## DATASET
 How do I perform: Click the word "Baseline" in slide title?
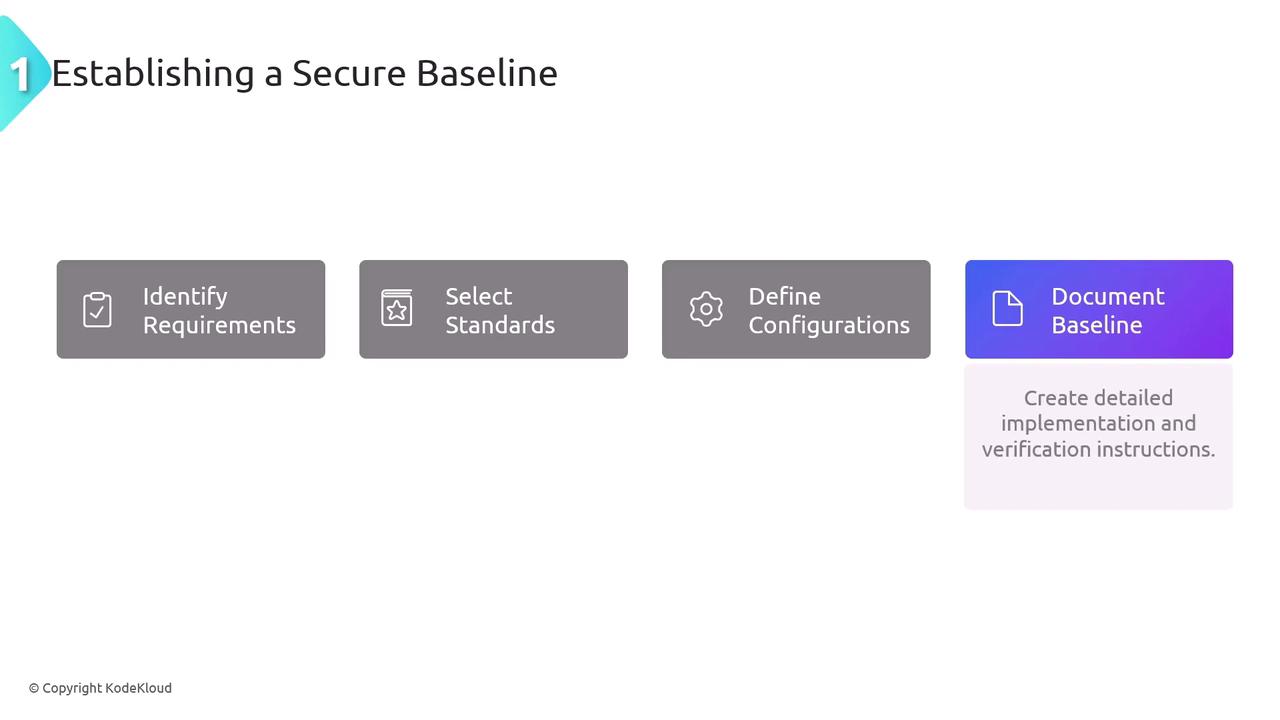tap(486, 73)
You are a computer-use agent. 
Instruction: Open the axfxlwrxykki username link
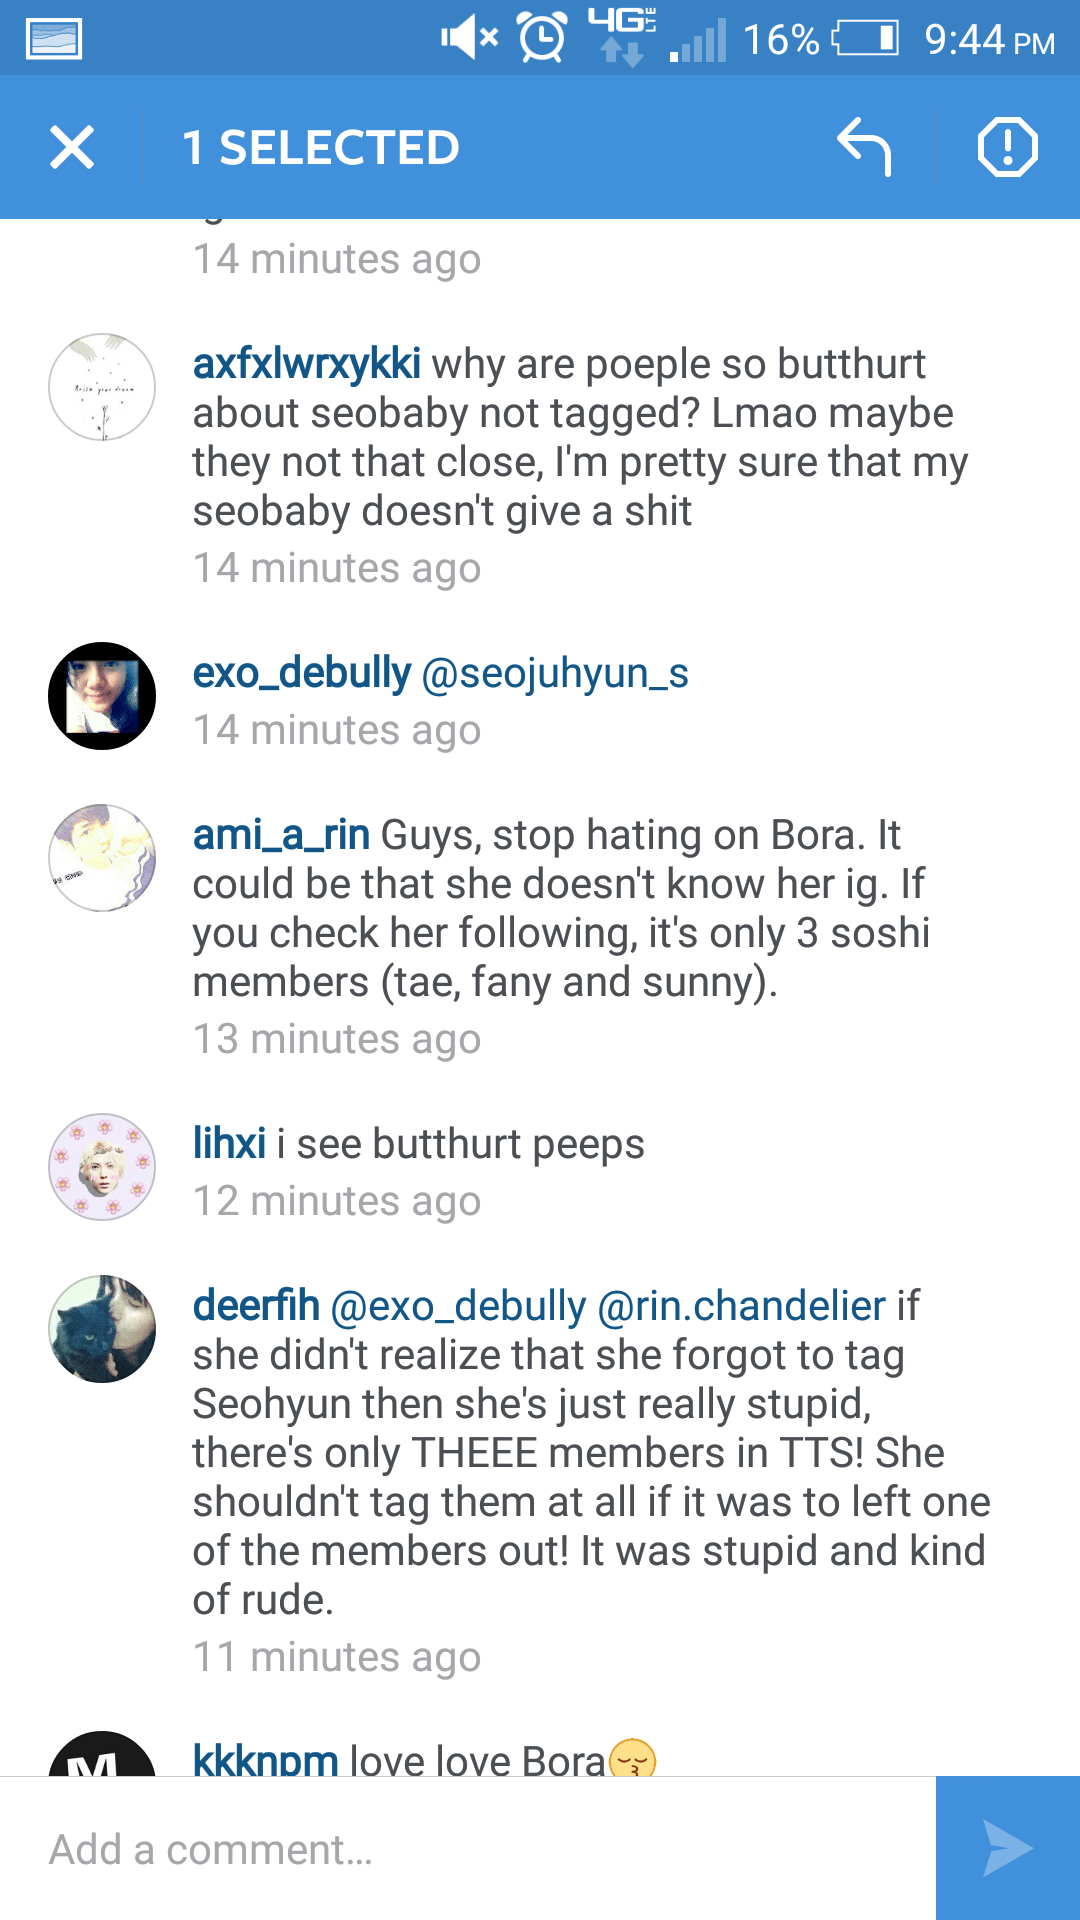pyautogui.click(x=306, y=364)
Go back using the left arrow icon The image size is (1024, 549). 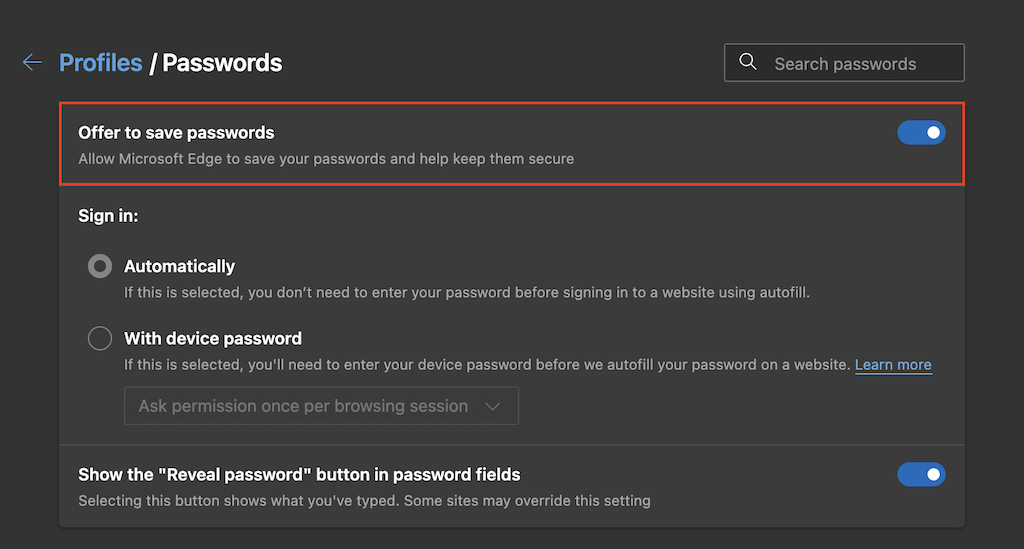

## WHAT IS EXPECTED
Images stay out; everything else in the records must be given again exactly.

## PROBLEM SOLUTION
 How do I perform: Click the word "Baseline" in slide title?
tap(486, 73)
You are a computer-use agent. 
Instruction: Open the axfxlwrxykki username link
pyautogui.click(x=306, y=364)
Go back using the left arrow icon The image size is (1024, 549). 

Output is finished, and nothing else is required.